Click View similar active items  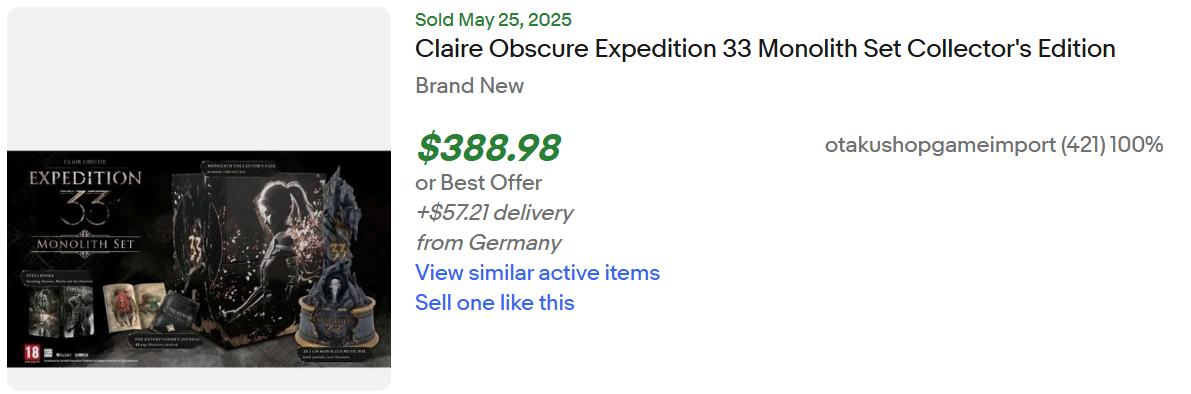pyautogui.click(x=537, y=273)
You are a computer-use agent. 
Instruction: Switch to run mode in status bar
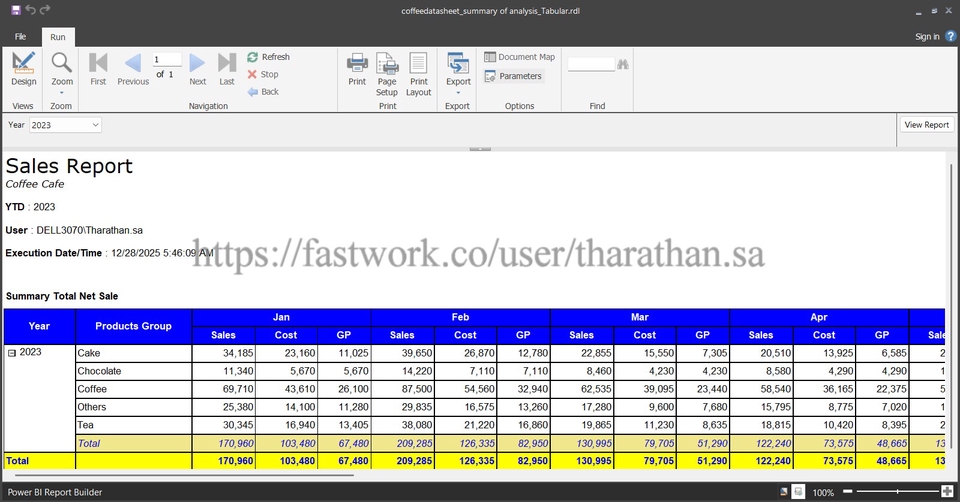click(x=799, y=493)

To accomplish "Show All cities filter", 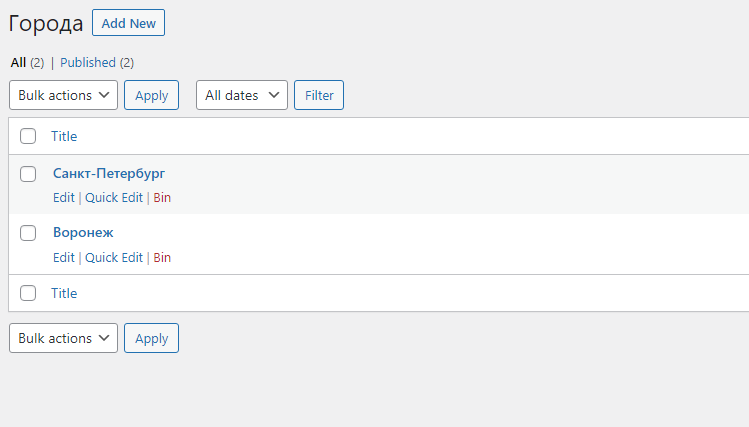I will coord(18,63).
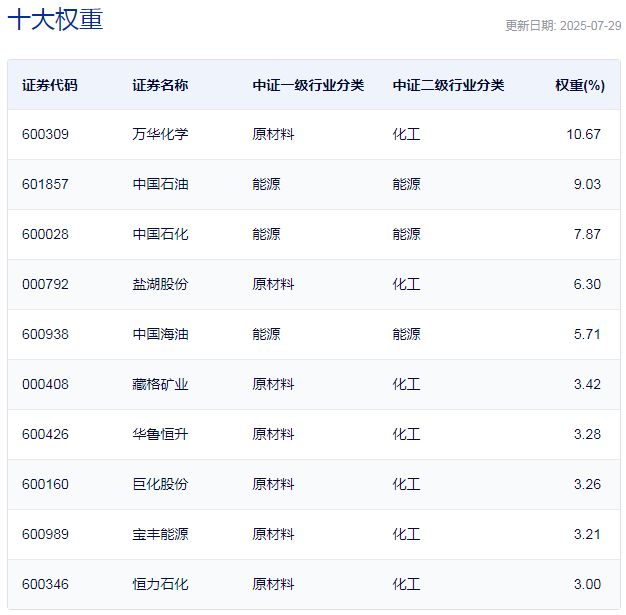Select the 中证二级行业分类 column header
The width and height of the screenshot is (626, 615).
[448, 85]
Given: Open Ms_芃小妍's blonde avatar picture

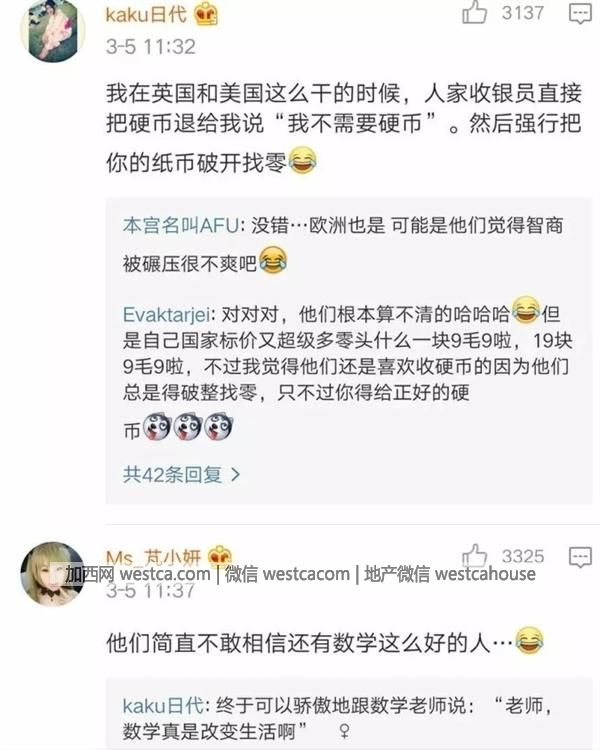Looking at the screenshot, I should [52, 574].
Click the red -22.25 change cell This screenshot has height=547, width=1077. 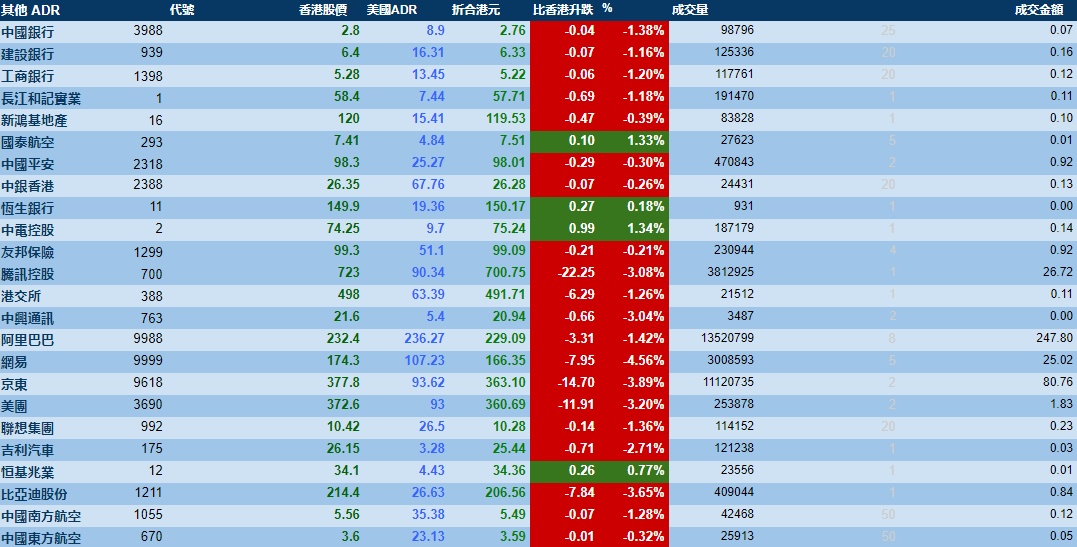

*What is being asked:* With the pictures left out, please output each line from the one containing "Given: Open Ms_芃小妍's blonde avatar picture" through the end of the entries, exactly as it is.

*Expected answer:*
Given: Open Ms_芃小妍's blonde avatar picture

Looking at the screenshot, I should [52, 574].
Click the red -22.25 change cell This screenshot has height=547, width=1077. 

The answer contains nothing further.